Balancing Mental And Physical Health

A truly happy person leads a healthy life, balancing mental and physical health. When a person’s mental condition is centered and happy, that person tends to have better health. If someone is fit, they tend to be happier. The body and mind work together to complement each other, with one directly affecting the other. Even the very term disease, indicates the connection between the two. It’s the prefix dis, meaning not and the word ease. Together, they mean not at ease, which could take on the meaning of being mentally uncomfortable, but more commonly means illness.

The body and mind are connected.

While there are stories from psychologists demonstrating how people display certain physical illnesses from a mental conflict occurring earlier in those people’s lives, you don’t have to search out stories like this to see it in everyday life. I see it all the time with clients. People come in angry and stressed or depressed and upset. As they workout, you can almost see that veil of emotion lifting and their spirits with it. It’s more than that. While staying healthy and working out can lift your spirits, studies also show people who are depressed often have poorer than average health.

Treating both the body and the mind has become important.

Exercise, a healthy diet, adequate sleep and good hydration are important to good health, but so is taking time each day to quiet the mind and thoughtful reflection. Whether you choose meditation or simply take time to review the day’s events, keeping a positive attitude is mandatory to good health. Meditation is nothing more than being in a state of relaxed awareness, allowing your body to rest while letting your mind remain awake, but quiet. More and more studies show that meditation, as part of a program of health, can also reduce the potential for heart disease, anxiety, depression, hypertension and insomnia.

Eating healthy feeds both the body and the mind, just as exercise helps both.

________________________________________

§ **Task requirements**
a – For each statement below, say yes or no to whether it agrees with the article on mental and physical health, and quote the words of the article that decide it. (i) The word disease is made up of the prefix dis, meaning not, and the word ease. (ii) Studies show that people who are depressed often have better than average health. (iii) Meditation is described as a state of deep sleep.
b – Write out the passage of the article on mental and physical health starting at "Treating both the" and ending at "exercise helps both.", swapping "hydration" for "fluid intake".
Rely only on the article on mental and physical health for what follows.

§ **Raw data**

________________________________________

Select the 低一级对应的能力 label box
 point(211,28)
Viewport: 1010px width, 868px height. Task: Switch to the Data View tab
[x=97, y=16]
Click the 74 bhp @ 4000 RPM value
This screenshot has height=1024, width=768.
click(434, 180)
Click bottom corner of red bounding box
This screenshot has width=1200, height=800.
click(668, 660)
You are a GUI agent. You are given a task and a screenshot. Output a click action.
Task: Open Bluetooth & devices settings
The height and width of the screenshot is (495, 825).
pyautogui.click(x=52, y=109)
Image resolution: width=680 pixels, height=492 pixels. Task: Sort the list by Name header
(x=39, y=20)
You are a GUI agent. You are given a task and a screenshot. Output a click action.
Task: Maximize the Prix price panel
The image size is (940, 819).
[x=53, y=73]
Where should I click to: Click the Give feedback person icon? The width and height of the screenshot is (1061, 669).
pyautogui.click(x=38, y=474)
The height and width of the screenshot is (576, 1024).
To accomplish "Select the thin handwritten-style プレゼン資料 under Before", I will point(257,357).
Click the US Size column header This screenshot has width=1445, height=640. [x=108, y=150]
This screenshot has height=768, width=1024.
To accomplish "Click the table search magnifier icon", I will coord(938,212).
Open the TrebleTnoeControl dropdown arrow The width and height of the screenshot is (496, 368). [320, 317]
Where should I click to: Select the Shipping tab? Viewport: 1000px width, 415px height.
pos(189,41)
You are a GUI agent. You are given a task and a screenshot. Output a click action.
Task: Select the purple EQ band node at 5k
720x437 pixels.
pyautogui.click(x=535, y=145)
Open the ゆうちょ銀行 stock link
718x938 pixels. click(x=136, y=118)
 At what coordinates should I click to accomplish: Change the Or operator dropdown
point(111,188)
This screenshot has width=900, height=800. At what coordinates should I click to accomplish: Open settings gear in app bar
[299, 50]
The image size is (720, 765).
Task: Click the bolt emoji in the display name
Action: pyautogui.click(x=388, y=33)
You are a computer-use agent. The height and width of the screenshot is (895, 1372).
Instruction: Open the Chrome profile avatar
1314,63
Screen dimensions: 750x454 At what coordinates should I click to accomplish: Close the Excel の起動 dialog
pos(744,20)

________________________________________

§ **Per-task answers**
a –
(i) Yes: "It’s the prefix dis, meaning not and the word ease."
(ii) No: "studies also show people who are depressed often have poorer than average health."
(iii) No: "Meditation is nothing more than being in a state of relaxed awareness, allowing your body to rest while letting your mind remain awake, but quiet."

b –
Treating both the body and the mind has become important.

Exercise, a healthy diet, adequate sleep and good fluid intake are important to good health, but so is taking time each day to quiet the mind and thoughtful reflection. Whether you choose meditation or simply take time to review the day’s events, keeping a positive attitude is mandatory to good health. Meditation is nothing more than being in a state of relaxed awareness, allowing your body to rest while letting your mind remain awake, but quiet. More and more studies show that meditation, as part of a program of health, can also reduce the potential for heart disease, anxiety, depression, hypertension and insomnia.

Eating healthy feeds both the body and the mind, just as exercise helps both.